[TECnewhw] new virus warning

[Trevor Cordes]

Since I've had at least 4 people email me about this in the past 24 hours, 
I'm putting out this notice to all my customers.  I apologize if you 
receive this twice due to being subscribed to both my lists.

If you receive an email with an attached ZIP file that is "password 
protected", do NOT open this attachment or type in the password, it is a 
virus (named Bagle)!

This is the latest in a long series of "social engineering" style attacks 
which try to dupe you into opening an attachment and so infecting your 
computer.  The other big one (MyDoom) pretends to be an undelivered 
message bounce.

If you follow these simple email usage rules, you will greatly minimize
your chance of catching a virus:

1. Never trust the "From:" field in emails.  The From can be forged by any 
dork (or virus) to be anything they want.  Usually they'll spoof it to 
appear to be from someone you know, when in fact it has nothing to do with 
someone you know.

2. The *old* rule that said "don't trust an email unless you recognize 
who it's from" is now completely invalid because of #1.  Don't give an 
email more trust because it appears to be from someone you know.
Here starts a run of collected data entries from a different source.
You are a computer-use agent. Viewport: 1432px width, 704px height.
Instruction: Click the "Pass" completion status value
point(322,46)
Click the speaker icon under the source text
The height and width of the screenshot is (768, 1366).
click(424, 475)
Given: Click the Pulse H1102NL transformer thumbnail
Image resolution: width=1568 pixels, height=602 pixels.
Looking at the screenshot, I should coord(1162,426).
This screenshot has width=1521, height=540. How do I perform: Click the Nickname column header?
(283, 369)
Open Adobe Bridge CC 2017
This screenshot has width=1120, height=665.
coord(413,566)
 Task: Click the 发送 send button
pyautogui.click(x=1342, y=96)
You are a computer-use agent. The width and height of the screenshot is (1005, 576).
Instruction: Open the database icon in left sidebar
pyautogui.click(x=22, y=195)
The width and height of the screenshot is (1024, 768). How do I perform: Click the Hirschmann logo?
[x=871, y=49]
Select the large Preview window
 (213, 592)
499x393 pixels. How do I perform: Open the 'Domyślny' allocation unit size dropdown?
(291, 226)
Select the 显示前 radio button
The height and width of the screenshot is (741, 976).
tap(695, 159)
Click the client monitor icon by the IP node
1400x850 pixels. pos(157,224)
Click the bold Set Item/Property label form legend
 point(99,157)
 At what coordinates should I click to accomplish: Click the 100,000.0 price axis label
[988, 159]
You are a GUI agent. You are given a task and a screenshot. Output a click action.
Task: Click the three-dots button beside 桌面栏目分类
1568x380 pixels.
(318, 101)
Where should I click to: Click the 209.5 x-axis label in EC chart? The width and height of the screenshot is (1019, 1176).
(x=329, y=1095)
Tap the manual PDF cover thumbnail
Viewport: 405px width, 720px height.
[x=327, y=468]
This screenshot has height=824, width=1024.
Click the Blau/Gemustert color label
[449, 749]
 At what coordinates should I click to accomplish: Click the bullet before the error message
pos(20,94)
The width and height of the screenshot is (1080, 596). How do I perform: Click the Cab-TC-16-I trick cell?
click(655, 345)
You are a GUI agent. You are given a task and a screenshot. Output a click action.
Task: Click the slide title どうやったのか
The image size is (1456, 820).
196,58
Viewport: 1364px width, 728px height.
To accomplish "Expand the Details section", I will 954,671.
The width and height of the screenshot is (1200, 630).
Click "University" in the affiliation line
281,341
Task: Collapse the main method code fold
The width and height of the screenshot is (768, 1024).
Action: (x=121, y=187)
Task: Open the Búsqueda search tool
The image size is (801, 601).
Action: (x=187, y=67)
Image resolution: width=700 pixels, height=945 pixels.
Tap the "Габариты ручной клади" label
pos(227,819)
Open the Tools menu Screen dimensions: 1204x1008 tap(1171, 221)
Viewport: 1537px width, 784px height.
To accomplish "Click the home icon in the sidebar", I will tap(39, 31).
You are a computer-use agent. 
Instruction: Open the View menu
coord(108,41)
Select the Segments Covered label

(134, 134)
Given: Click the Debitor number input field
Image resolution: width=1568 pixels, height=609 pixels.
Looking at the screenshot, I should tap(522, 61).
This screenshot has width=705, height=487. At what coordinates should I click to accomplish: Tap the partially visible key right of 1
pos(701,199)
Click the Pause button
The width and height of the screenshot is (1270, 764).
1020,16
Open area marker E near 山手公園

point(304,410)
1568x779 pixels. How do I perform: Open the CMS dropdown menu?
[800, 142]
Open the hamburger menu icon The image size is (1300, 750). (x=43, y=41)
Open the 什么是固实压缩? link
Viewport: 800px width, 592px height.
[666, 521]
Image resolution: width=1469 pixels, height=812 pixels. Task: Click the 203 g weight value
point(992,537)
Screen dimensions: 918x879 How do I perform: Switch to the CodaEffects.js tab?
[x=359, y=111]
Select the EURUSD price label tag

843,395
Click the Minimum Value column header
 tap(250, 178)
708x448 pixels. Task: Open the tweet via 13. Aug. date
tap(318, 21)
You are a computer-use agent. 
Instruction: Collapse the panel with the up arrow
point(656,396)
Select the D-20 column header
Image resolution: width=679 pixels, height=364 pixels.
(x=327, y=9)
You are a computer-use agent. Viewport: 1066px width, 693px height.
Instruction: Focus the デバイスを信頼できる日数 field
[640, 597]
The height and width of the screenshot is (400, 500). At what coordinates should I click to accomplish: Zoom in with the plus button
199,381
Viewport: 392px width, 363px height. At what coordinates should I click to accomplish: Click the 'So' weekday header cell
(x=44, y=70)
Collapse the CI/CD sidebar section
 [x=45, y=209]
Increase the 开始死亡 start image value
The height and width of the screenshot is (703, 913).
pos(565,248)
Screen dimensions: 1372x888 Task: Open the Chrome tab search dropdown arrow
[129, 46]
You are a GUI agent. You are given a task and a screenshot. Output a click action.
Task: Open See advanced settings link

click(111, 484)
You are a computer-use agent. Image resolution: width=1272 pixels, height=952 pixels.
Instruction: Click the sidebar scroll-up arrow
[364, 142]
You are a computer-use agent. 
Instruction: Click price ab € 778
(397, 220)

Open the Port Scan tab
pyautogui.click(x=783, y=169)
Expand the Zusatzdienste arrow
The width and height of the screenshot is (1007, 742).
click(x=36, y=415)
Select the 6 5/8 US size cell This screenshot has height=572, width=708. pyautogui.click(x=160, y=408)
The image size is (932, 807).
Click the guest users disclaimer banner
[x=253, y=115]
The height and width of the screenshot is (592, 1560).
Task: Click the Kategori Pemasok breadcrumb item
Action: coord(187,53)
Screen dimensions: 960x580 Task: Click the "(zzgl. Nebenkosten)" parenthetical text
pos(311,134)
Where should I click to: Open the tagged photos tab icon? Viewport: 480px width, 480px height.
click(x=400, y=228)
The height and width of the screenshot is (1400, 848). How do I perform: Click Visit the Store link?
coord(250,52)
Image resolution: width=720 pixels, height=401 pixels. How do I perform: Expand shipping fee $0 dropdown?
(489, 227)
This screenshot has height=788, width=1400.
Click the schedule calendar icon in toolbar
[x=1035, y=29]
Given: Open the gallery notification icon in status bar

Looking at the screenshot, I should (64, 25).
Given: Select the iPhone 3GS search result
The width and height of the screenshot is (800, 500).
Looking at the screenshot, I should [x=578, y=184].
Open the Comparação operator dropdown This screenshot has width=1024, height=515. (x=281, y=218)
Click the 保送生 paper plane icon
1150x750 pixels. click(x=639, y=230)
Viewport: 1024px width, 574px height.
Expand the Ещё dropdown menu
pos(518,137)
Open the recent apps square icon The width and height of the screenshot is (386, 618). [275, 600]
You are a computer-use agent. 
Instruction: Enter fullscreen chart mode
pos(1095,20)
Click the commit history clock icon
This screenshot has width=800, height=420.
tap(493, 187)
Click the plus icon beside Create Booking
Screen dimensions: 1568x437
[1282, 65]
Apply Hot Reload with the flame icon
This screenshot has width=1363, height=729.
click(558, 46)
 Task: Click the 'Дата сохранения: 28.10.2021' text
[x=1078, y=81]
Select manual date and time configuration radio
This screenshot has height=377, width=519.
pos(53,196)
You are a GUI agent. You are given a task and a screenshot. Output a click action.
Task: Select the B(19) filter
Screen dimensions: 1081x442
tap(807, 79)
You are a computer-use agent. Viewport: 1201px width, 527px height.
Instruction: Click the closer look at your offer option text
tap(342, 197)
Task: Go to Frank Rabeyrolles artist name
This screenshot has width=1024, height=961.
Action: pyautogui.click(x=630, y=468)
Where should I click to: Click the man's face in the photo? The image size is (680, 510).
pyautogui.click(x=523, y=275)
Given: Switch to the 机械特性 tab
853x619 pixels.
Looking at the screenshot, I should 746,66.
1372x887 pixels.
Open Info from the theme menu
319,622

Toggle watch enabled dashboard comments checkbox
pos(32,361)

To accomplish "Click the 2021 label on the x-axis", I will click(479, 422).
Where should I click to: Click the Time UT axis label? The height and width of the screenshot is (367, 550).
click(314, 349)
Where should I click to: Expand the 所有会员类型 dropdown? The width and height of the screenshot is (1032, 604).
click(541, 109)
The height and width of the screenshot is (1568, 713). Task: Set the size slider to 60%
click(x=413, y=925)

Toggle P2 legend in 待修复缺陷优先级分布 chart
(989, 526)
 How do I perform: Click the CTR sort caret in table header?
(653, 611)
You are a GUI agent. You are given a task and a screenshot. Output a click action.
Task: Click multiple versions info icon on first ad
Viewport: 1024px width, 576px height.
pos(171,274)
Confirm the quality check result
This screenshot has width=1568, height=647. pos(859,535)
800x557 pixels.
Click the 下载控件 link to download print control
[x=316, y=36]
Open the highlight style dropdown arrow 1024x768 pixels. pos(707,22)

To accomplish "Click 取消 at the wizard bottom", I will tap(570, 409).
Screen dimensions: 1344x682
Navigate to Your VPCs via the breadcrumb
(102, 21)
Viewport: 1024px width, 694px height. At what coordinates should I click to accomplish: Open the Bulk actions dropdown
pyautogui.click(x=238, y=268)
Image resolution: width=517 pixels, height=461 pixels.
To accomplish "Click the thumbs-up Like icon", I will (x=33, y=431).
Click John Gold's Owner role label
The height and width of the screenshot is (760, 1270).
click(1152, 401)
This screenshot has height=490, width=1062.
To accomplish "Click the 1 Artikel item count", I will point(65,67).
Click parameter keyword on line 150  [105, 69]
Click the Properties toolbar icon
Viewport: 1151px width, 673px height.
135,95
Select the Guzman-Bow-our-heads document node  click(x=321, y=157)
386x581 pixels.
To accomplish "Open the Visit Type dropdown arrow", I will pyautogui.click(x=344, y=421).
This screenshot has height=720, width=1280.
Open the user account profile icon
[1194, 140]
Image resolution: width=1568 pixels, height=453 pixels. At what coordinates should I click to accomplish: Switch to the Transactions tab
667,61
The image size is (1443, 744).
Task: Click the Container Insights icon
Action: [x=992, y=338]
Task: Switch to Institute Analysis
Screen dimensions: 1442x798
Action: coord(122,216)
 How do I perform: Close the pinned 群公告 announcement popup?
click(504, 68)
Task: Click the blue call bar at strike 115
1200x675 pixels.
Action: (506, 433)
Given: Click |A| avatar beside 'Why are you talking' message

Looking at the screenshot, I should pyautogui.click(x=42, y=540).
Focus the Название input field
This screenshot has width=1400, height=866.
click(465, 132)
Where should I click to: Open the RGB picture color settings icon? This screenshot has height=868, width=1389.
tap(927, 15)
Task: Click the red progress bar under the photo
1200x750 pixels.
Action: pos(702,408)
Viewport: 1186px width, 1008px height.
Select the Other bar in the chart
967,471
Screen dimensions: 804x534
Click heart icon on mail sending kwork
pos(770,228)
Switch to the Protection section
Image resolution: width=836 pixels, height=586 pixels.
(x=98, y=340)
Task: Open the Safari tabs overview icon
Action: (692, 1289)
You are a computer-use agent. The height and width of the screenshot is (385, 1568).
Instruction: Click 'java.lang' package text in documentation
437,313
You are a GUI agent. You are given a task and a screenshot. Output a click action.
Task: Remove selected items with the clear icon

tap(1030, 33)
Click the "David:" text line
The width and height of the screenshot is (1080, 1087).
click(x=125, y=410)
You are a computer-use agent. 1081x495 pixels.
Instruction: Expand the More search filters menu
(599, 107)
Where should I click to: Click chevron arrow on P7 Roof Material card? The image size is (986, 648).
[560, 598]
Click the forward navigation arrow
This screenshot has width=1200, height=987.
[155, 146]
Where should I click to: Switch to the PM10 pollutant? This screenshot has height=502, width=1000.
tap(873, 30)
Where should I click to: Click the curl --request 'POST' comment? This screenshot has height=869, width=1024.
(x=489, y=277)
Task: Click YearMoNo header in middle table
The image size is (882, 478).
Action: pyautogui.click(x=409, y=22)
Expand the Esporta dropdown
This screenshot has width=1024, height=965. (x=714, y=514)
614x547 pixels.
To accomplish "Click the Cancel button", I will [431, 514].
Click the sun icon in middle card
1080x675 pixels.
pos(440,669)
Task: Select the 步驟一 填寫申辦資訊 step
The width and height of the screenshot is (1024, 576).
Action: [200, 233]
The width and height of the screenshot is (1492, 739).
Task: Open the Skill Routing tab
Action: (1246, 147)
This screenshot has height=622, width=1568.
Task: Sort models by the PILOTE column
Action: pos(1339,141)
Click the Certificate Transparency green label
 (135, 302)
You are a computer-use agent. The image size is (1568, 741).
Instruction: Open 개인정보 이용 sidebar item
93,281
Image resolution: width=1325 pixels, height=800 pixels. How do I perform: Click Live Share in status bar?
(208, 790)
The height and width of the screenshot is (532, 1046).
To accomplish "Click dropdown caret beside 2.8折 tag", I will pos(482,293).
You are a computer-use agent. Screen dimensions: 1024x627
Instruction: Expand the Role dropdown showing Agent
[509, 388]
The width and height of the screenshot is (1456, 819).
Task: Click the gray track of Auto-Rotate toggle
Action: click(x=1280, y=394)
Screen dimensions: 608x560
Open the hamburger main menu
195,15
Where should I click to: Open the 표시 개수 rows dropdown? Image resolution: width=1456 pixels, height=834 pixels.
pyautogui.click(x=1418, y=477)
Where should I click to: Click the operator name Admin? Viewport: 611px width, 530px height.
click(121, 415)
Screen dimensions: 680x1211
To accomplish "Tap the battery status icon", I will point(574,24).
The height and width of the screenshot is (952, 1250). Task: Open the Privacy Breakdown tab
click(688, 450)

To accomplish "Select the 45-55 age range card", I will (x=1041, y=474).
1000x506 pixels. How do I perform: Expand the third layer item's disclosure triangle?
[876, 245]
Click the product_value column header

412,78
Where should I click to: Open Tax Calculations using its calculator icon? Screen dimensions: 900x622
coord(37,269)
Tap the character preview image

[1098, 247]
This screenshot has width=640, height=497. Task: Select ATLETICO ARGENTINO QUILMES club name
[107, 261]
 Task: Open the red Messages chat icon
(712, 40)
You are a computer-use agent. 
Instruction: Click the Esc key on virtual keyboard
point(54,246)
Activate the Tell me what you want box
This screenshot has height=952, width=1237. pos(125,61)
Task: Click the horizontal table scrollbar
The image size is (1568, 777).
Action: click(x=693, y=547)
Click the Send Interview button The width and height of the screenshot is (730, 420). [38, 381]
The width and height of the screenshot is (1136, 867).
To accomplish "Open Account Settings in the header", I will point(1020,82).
3. Never trust the content of an email.  Email is insecure and someone can 
easily send bogus content or (less likely) alter the content of an email 
someone legitimate is sending you.

4. Avoid attachments if at all possible.  If you aren't specifically 
expecting an attachment that day from that person (remembering that the 
>From can be forged) then do not open it.

5. If you believe an attachment to be valid, always select SAVE TO DISK 
instead of OPEN.  Then save it somewhere temporarily, like the desktop or 
My Documents.  Then go to where you saved it and right click and click 
properties.  Look carefully at "Type of File".  Make sure that agrees with 
what you believe the file to be (an Word file for instance).  If it is an 
"executable"-type file, then it is almost certainly a virus and you should 
delete it.  To be extra safe, if you have Norton Anti-Virus, right click 
on the file and select "scan with Norton Anti-Virus".  Only after you 
follow all these steps should you open an attachment.


Most of these rules also apply to files you download from P2P systems like 
Kazaa, mIRC, etc.  As usual, I strongly recommend NOT running P2P programs 
as they are huge adware/spyware and virus magnets.  75% of the virus 
infections I fix for people are due to P2P sharing.


Lastly, when browsing the web, if a "do you want to trust content from..." 
box pops up, you almost ALWAYS want to answer NO or CANCEL.  The *only* 
exceptions any "normal" user would want to approve are Microsoft (while 
doing Windows Updates) and Macromedia (for Shockwave/Flash).

If you find a web site that says it will give you some wonderful/neat/ 
cute/slick program for free, it is most likely an adware/spyware (ie: BAD) 
program.


I personally follow these rules (and a few more I've discussed in previous
emails) and I have NEVER EVER ONCE caught a virus/malware.